WHAT TO DO:
Filter the entries below, keeping only lines with "agent".

[Dataset entries]
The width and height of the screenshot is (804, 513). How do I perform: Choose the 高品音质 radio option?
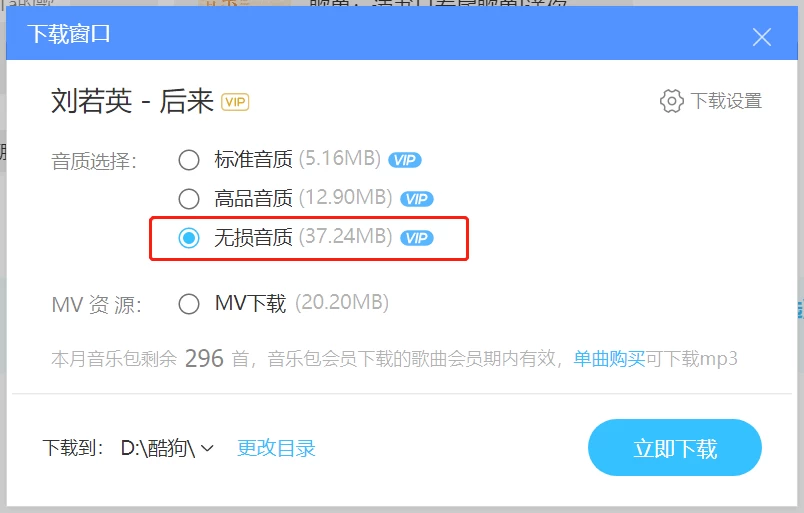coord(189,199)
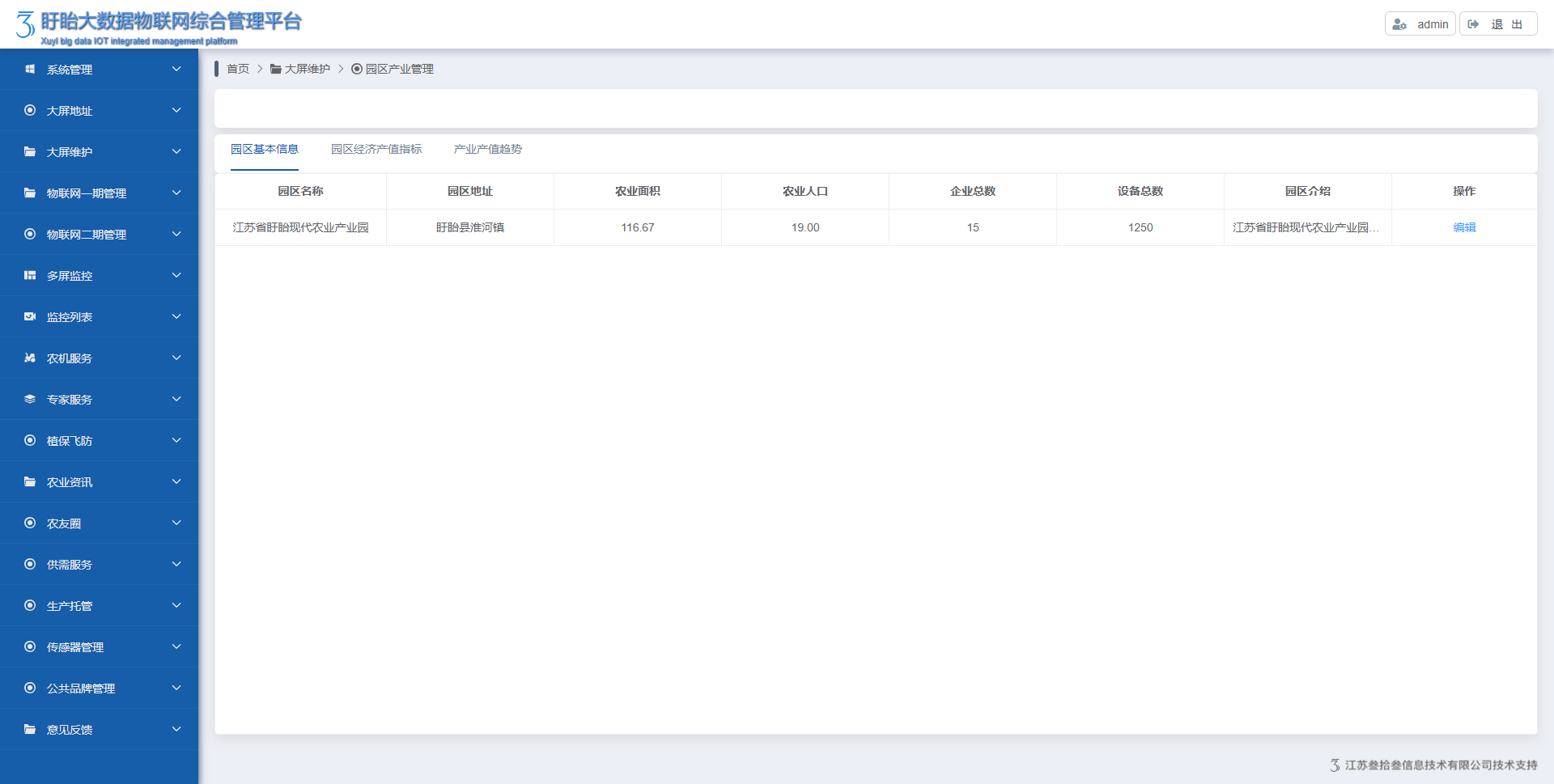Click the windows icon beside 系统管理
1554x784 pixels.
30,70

--

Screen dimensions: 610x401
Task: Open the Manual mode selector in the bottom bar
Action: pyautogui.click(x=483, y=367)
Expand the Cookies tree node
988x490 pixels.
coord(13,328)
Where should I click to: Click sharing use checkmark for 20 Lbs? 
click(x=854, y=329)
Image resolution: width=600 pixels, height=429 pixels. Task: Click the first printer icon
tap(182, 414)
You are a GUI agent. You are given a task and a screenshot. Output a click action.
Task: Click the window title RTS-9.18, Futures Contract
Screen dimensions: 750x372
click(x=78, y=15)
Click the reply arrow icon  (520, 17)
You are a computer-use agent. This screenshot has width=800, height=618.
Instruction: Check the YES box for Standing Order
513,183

EXERCISE OUTPUT:
You are a GUI agent. You are given a task and a screenshot. Output a click action.
You are a computer-use agent. This screenshot has width=800, height=618.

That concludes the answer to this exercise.